Page MenuHomePhabricator

Create a Edit group extension
Open, Needs TriagePublic

Description

There's a EditGroups tool, which may track sets of changes on Wikidata items which follow a similar pattern and are performed around the same time by a given user. The tool is specific to Wikidata, but clearly it's nice to have similar tools for other wikimedia wikis, especially Commons. We may make it a MediaWiki extension.

We may add a new table for storing edit groups. Each record of edit group have a unique ID (auto increment), a type (string or a reference to change tag) which is used to differentiate the tool used, a reference of performer, and an (optional?) summary. There'll be some new API function:

  • A new API function to create a new edit group.
  • A new API function to view all edits or log actions involved in an edit group
  • (probably) A new API function to view pages involved in an edit group
  • For all functions that creates new revision or log entry, you can specify the edit group belongs to (probably there should only be at most one edit group per edit, but it can be discussed).

In addition we may have a special page to list all edit groups, and another one to list all edits or log actions involved in an edit group.

Bots and existing tools performing batch edits (AWB, Pywikibot, Cat-a-lot, VisualFileChange, various batch uploading tools, various mass rollback tools, probably some specific function of Twinkle) may be adapted to create edit groups.

Also, we may create a (external, to prevent disrupting the server) tool to mass revert edits made from a edit group (even if they are not newest edits).

Event Timeline

Framawiki renamed this task from edit group mechanism to Create a Edit group extension.Sep 9 2018, 8:47 AM
Framawiki updated the task description. (Show Details)
Framawiki added a subscriber: Framawiki.

The EditGroups external tool now has documentation for developers, explaining the current infrastructure: https://editgroups.readthedocs.io/en/latest/architecture.html.
I would be happy to expand on the points that are unclear or missing.

I agree it would be great to have MediaWiki extension for this, this sort of feature really ought to be supported by the platform itself without the need for an external tool.
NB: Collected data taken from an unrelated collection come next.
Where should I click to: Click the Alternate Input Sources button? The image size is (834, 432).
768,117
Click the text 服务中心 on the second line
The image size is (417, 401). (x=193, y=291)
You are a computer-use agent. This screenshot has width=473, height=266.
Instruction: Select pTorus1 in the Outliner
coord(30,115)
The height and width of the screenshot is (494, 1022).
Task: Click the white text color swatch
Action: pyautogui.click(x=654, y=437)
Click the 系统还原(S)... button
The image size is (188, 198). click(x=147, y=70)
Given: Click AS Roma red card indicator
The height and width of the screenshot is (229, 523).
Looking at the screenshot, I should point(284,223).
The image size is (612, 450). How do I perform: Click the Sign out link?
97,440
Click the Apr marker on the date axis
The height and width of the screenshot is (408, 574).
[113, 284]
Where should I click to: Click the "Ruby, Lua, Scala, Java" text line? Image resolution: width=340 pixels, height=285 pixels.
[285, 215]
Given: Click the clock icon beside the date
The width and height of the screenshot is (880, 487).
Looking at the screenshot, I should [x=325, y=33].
But that sounds like quite a big project, which does not sound likely to happen soon without some serious investment from professional dev teams (WMF/WMDE). The current external tool can be used to play around and experiment with the possible workflows / features.

Also it would be great to make it possible to run it on other Wikibase instances (at the moment it relies on the Wikimedia EventStream). I would be happy to give guidance and help to anyone who would be interested in working on that.
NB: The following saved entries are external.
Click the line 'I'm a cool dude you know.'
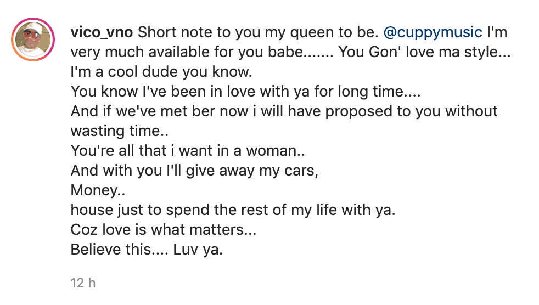The width and height of the screenshot is (539, 305). click(161, 72)
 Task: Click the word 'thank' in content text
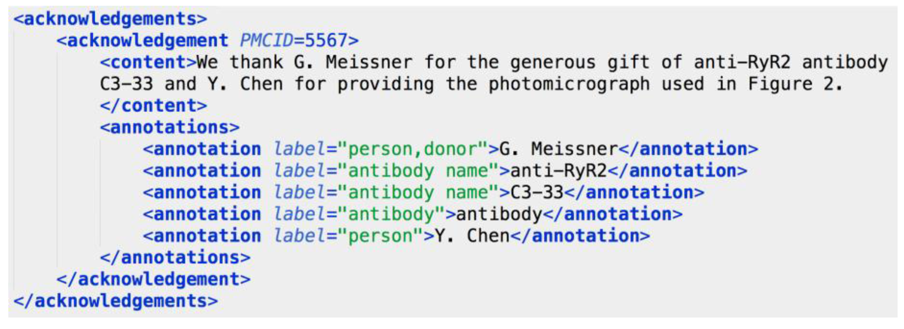tap(256, 62)
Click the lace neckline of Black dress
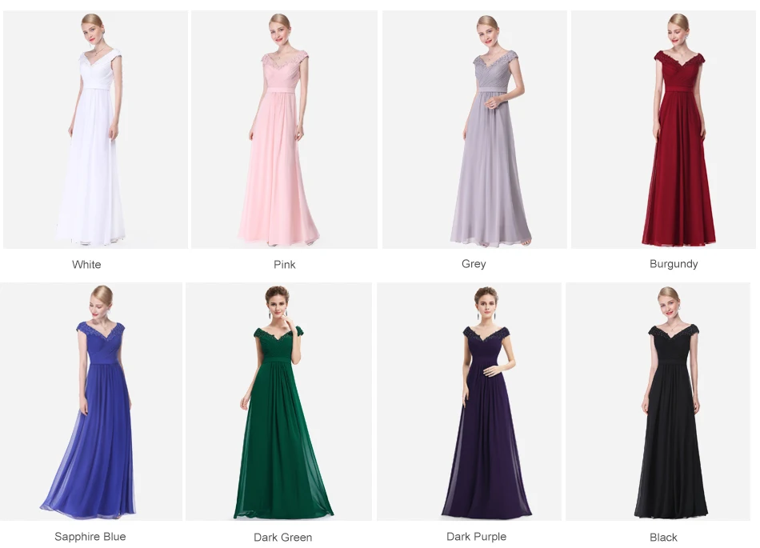This screenshot has height=548, width=760. [674, 332]
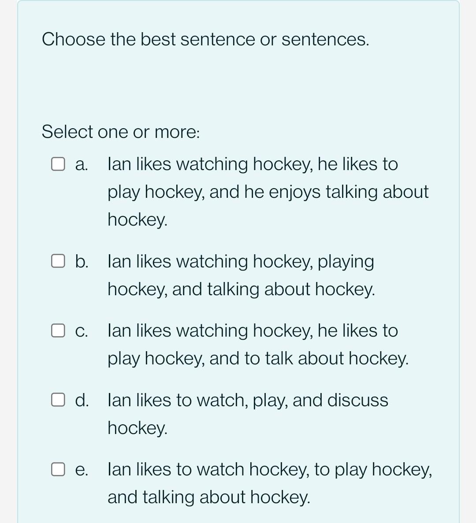Check the box for option a
The width and height of the screenshot is (476, 523).
click(58, 164)
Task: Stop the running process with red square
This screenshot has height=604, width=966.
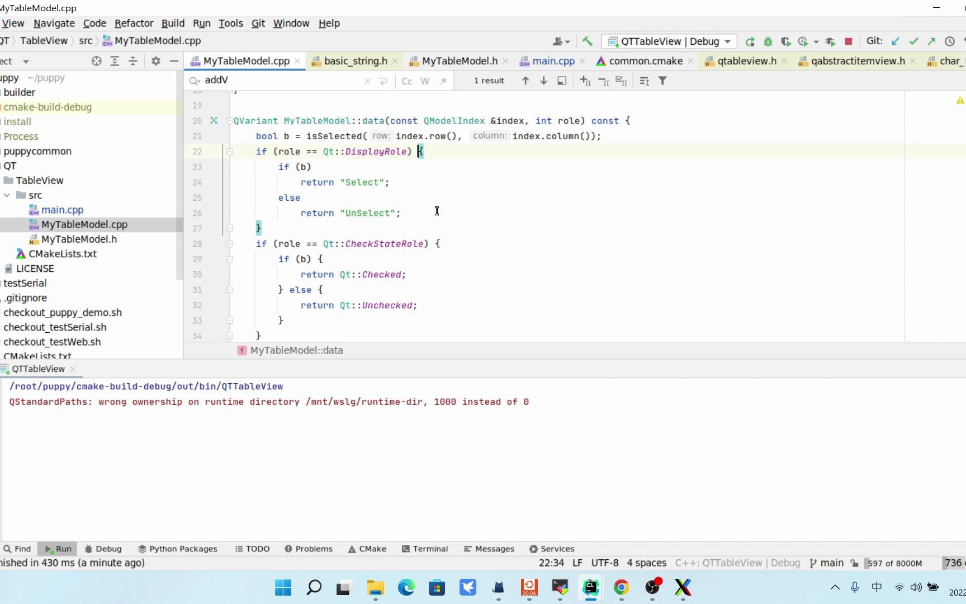Action: click(x=848, y=41)
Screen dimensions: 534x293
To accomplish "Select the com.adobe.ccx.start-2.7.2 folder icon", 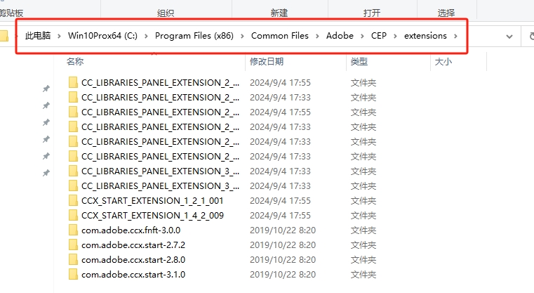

With the introduction of Structured Data on Commons and the implementation of mass-editing tools there (AC/DC, QuickStatements), the need to generalize EditGroups to other wikis is gathering interest.

My own impression is that on the long term, this functionality would be better implemented in an extension as proposed in this ticket, rather than an external tool relying on recent changes scanning with regular expressions (which is more brittle and vulnerable). For this reason I do not have plans to dedicate significant development efforts to EditGroups in the foreseeable future.

I would be interested to have a conversation with WMF / WMDE about this, to understand if they recognize this as a need that should eventually be catered for closer to MediaWiki:

  • Do you imagine such an extension could be deployed on Wikimedia wikis, if someone develops it to the appropriate quality standards?
  • Would you consider developing such an extension yourself, i.e. would this fall within the scopes of your products/projects?
  • If so, how important do you think it is that mass-edits can be reviewed and reverted easily? In other words, where does this fit in your roadmap compared to other projects?

I think it is important to have that discussion - perhaps the dev team has a different vision about this functionality (having some sort of staging area for mass edits? other community-driven procedures to approve / reject bots? and so on).

Pinging @Lydia_Pintscher for WMDE - who I should ping for WMF?

Lydia_Pintscher added subscribers: Ramsey-WMF, Abit.

Thanks for the ping :) Adding Ramsey and Amanda for the Commons side of things.

I'm definitely not opposed to it. To figure out priorities and if it really needs to be an extension or if there are other ways I'd love to hear what you hope to get out of making it an extension.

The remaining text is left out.